私の場合は「気になる」とか「ほっとけない」ような感じで、達観すると「いとおしい」感情にも似ている気がする。

 

徳永の溢れた思いは本音であり本音ではない

売れない芸人の徳永だったが、少しずつではあるがテレビでも漫才をさせてもらうようになっていた。そして、やっと自分のスタイルでの漫才ができるようになった。と思っていた。その漫才を見た神谷は笑わなかった。

 

 僕は神谷さんとは違うのだ。僕は徹底的な異端にはなりきれない。その反対に器用にも立ち回れない。その不器用さを誇ることも出来ない。嘘を吐くことは男児としてみっともないからだ。知っている。そんな陳腐な自尊心こそみっともないなどという平凡な言葉は何度も聞いてきた。でも、無理なのだ。最近は独りよがりではなく、お客さんを楽しませることが出来るようになったと思っていた。妥協せずに、騙さずに、自分にも嘘を吐かずに、これで神谷さんに褒められたら最高だと一人でにやついていた。昔よりも笑い声を沢山聞けるようになったから、神谷さんの笑い声も聞けるんじゃないかと思っていた。でも、全然駄目だった。日常の不甲斐ない僕はあんなにも神谷さんを笑わすことが出来るのに、舞台に立った僕で神谷さんは笑わない。

p.133~132

 

ここを皮切りに、徳永の神谷に対する思いが溢れんばかりに綴られている。感情があふれ出してしまったかのような、怒濤の思いだった。

 

口を開いた徳永は、神谷の笑いというのを全否定してしまう。こんなことが言いたいんじゃない、と思いながら。神谷を愚弄しながら、本当は神谷がそんな人間ではないことはわかっていると思いながら。それでもしゃべり出した言葉は止まらない。

 

私は、徳永は違う違うと思っていたけれど、きっと口に出したことは本音だったのではないかと思う。かといって、自分を諫めていたもう一つの気持ちが本音ではなかったというわけではなく、どちらも思っていることであって。侮蔑も憤りも愛情も尊敬も、全部が本音なのではないかと。

^^^^^^^^

本文全体を一字一句変えずに書き写してください。 資料は参照しなくてかまいません。

提供資料
^^^^^^^^

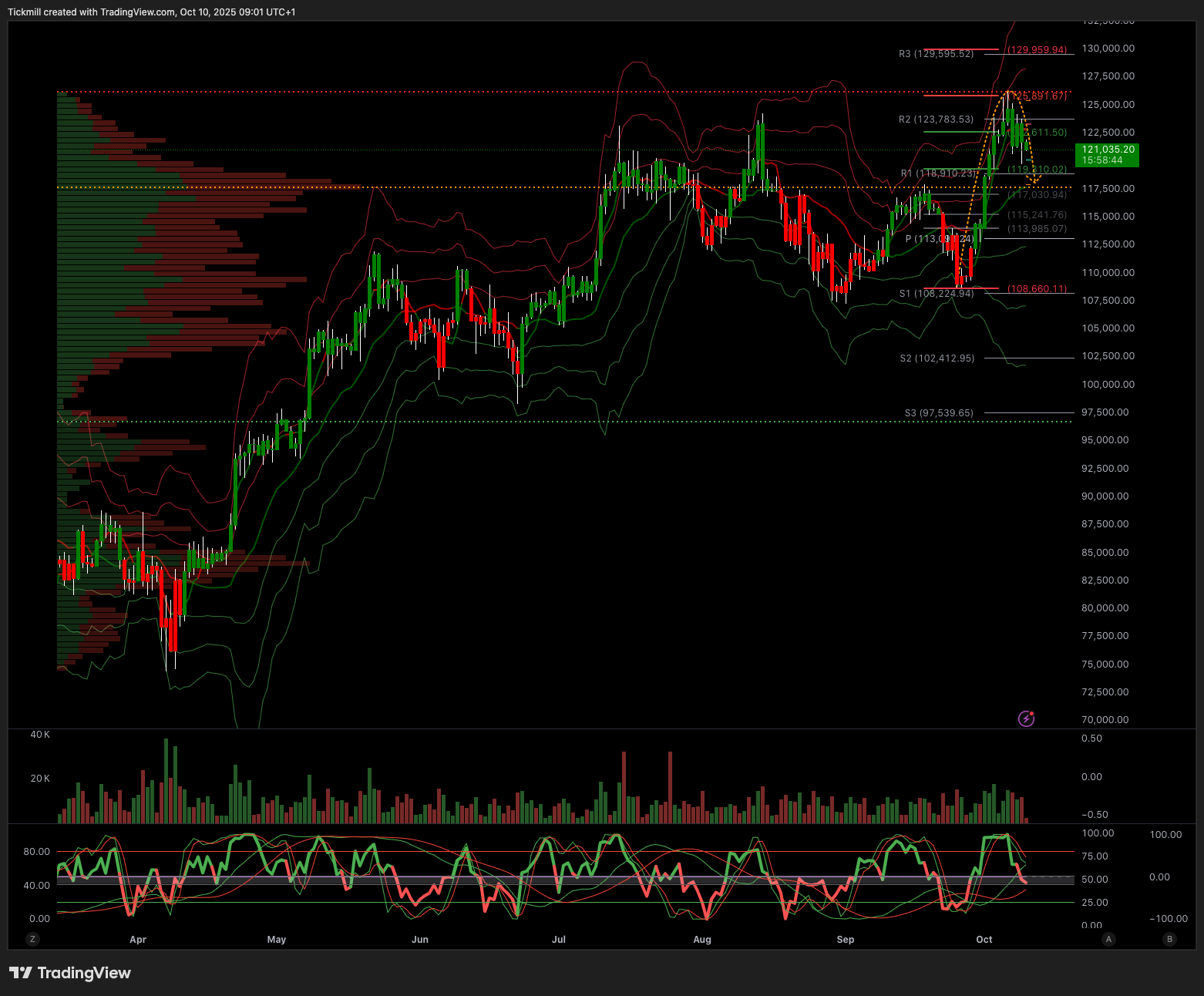Click the 80.00 oscillator overbought level label

click(37, 852)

^^^^^^^^

回答
私の場合は「気になる」とか「ほっとけない」ような感じで、達観すると「いとおしい」感情にも似ている気がする。

 

徳永の溢れた思いは本音であり本音ではない

売れない芸人の徳永だったが、少しずつではあるがテレビでも漫才をさせてもらうようになっていた。そして、やっと自分のスタイルでの漫才ができるようになった。と思っていた。その漫才を見た神谷は笑わなかった。

 

 僕は神谷さんとは違うのだ。僕は徹底的な異端にはなりきれない。その反対に器用にも立ち回れない。その不器用さを誇ることも出来ない。嘘を吐くことは男児としてみっともないからだ。知っている。そんな陳腐な自尊心こそみっともないなどという平凡な言葉は何度も聞いてきた。でも、無理なのだ。最近は独りよがりではなく、お客さんを楽しませることが出来るようになったと思っていた。妥協せずに、騙さずに、自分にも嘘を吐かずに、これで神谷さんに褒められたら最高だと一人でにやついていた。昔よりも笑い声を沢山聞けるようになったから、神谷さんの笑い声も聞けるんじゃないかと思っていた。でも、全然駄目だった。日常の不甲斐ない僕はあんなにも神谷さんを笑わすことが出来るのに、舞台に立った僕で神谷さんは笑わない。

p.133~132

 

ここを皮切りに、徳永の神谷に対する思いが溢れんばかりに綴られている。感情があふれ出してしまったかのような、怒濤の思いだった。

 

口を開いた徳永は、神谷の笑いというのを全否定してしまう。こんなことが言いたいんじゃない、と思いながら。神谷を愚弄しながら、本当は神谷がそんな人間ではないことはわかっていると思いながら。それでもしゃべり出した言葉は止まらない。

 

私は、徳永は違う違うと思っていたけれど、きっと口に出したことは本音だったのではないかと思う。かといって、自分を諫めていたもう一つの気持ちが本音ではなかったというわけではなく、どちらも思っていることであって。侮蔑も憤りも愛情も尊敬も、全部が本音なのではないかと。